This week's headline from 'MD' (their medical writer) in Private Eye:
Lose-lose scenario
Pandemic planning is the ultimate lose-lose scenario. The lives and livelihoods lost from the virus have to be balanced against the lives and livelihoods lost from the 'treatment'.
This virus is causing a surge of deaths particularly in the sick and elderly, whereas lockdown is causing a smaller surge in non-Covid deaths and a steady, sustained increase in harm to those who have their whole lives ahead of them.
Brutally put, 100 percent of us are making sacrifices to save 0.5 percent of us (or less). Children are being harmed to save adults; the poor are being harmed more than the rich; and some people have become so conditioned to 'stay at home' that not even a medical emergency will tempt them to seek help.
Given such staggering complexity, the best one can hope for is an overall 'harm minimisation' strategy. To get there, experts from all disciplines need to subject their models and data on the benefits and harms of any strategy to full public scrutiny.
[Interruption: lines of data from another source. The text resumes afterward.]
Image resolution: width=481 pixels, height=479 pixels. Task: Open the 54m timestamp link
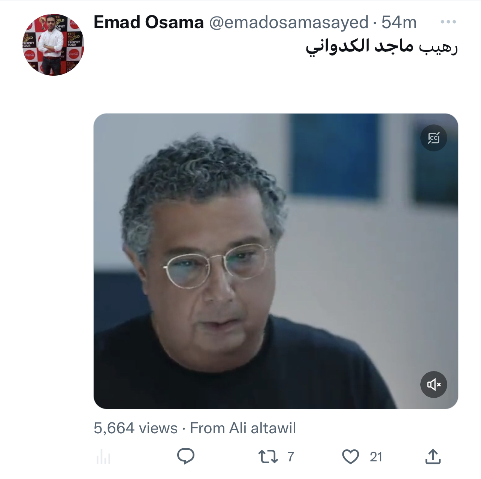399,22
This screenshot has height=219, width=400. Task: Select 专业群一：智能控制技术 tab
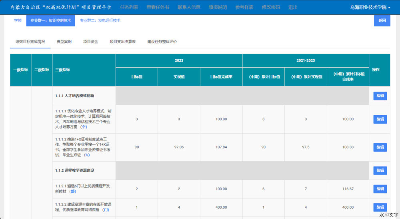click(50, 20)
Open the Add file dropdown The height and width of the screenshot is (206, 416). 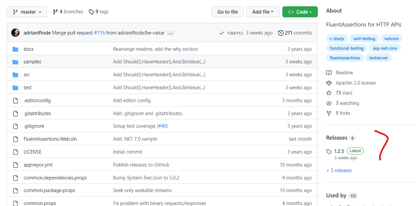[x=263, y=12]
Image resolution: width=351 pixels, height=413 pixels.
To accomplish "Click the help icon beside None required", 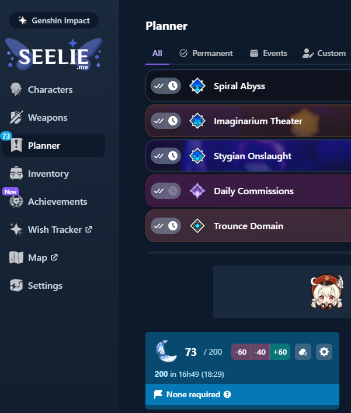I will point(227,394).
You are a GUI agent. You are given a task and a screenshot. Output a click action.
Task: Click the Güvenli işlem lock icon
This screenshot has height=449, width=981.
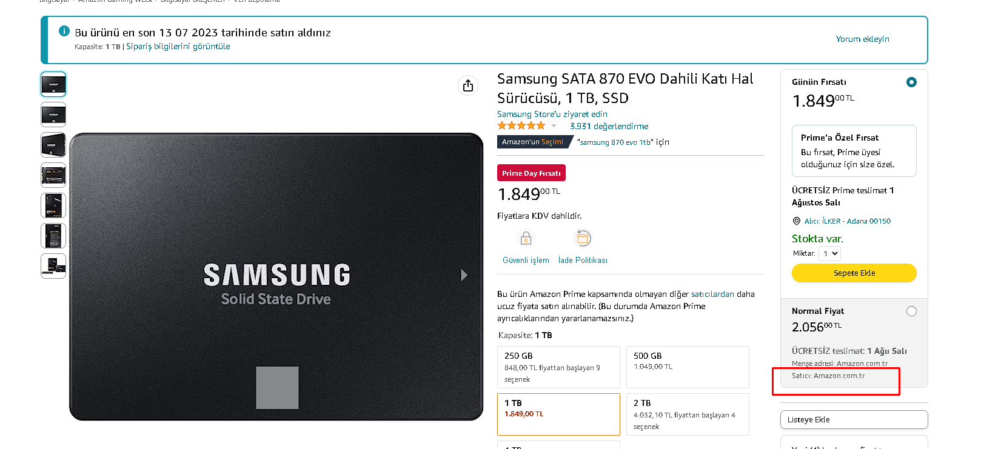click(x=525, y=238)
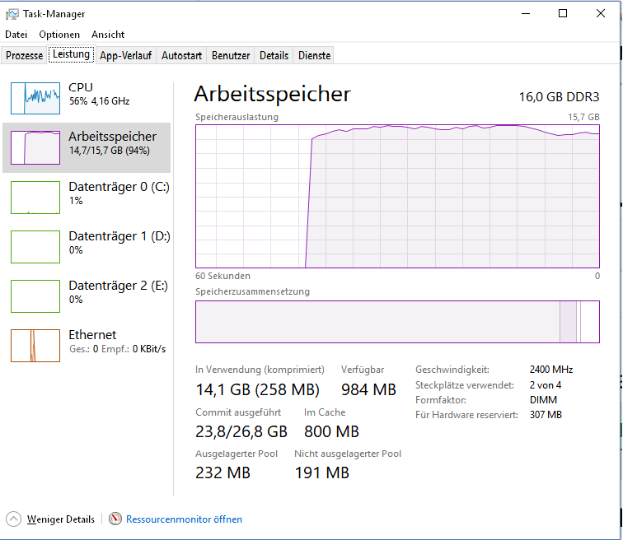The image size is (623, 540).
Task: Switch to the Details tab
Action: point(274,55)
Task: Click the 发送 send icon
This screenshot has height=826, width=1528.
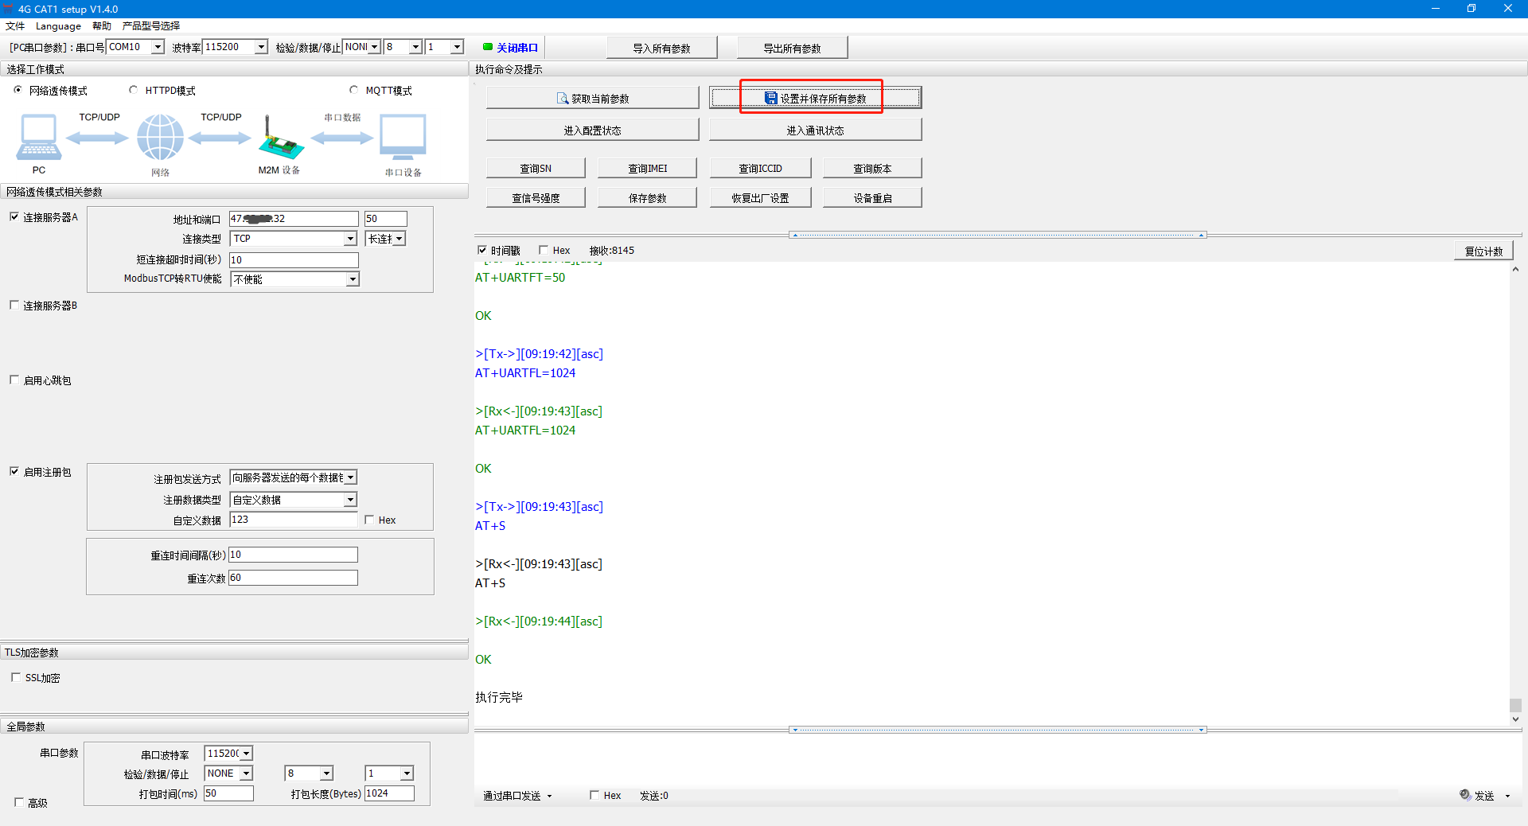Action: [1465, 795]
And politicians need to admit their errors in real time.
It has taken us more than three months to move from Patient Zero to mass testing and tracing. It would be churlish not to welcome Matt Hancock's 100,000 tests a day (even though they included requests and promptly fell again) but thousands more lives might have been saved by earlier action. It is time for an apology.
Meanwhile, after the mothballing of the little-used Nightingale hospital in London, questions will be asked about the money and precious resources spent on the hospital - but it's worth noting that the NHS needs extra capacity in case it gets a second spike in infection.